- [Your instructions]:
Down to the last line, retype each line of the entries exactly, starting with the one that contains "Instruction: Click the Active status cell".

- [Extracted records]:

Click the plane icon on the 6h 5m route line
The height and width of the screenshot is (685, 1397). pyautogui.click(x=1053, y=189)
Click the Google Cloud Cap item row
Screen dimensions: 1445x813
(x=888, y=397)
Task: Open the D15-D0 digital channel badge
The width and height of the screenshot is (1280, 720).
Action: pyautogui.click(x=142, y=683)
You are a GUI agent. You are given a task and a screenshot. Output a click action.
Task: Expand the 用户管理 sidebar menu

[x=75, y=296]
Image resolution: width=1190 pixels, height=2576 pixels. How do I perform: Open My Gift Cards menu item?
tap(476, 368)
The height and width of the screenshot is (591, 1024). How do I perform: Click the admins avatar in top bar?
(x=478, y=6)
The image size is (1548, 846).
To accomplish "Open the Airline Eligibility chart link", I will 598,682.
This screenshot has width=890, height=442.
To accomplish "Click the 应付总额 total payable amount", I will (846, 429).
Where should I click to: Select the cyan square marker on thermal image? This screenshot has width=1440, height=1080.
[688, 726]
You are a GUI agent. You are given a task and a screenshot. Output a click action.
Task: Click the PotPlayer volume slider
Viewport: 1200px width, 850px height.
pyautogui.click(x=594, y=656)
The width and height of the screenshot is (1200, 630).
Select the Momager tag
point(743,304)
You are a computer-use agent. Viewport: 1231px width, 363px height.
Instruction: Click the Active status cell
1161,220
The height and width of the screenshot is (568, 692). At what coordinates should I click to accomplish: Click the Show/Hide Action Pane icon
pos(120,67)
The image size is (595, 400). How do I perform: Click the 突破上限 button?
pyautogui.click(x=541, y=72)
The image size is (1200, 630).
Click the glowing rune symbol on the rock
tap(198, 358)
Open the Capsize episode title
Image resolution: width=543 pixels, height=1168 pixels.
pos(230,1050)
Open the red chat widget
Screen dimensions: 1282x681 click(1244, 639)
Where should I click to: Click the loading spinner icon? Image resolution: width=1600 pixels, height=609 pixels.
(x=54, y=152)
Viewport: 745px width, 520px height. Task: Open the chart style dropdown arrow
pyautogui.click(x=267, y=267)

- [Response to this exercise]:
Instruction: Click the Active status cell
1161,220
The height and width of the screenshot is (568, 692). At what coordinates should I click to accomplish: Click the Show/Hide Action Pane icon
pos(120,67)
The image size is (595, 400). How do I perform: Click the 突破上限 button?
pyautogui.click(x=541, y=72)
The image size is (1200, 630).
Click the glowing rune symbol on the rock
tap(198, 358)
Open the Capsize episode title
Image resolution: width=543 pixels, height=1168 pixels.
pos(230,1050)
Open the red chat widget
Screen dimensions: 1282x681 click(1244, 639)
Where should I click to: Click the loading spinner icon? Image resolution: width=1600 pixels, height=609 pixels.
(x=54, y=152)
Viewport: 745px width, 520px height. Task: Open the chart style dropdown arrow
pyautogui.click(x=267, y=267)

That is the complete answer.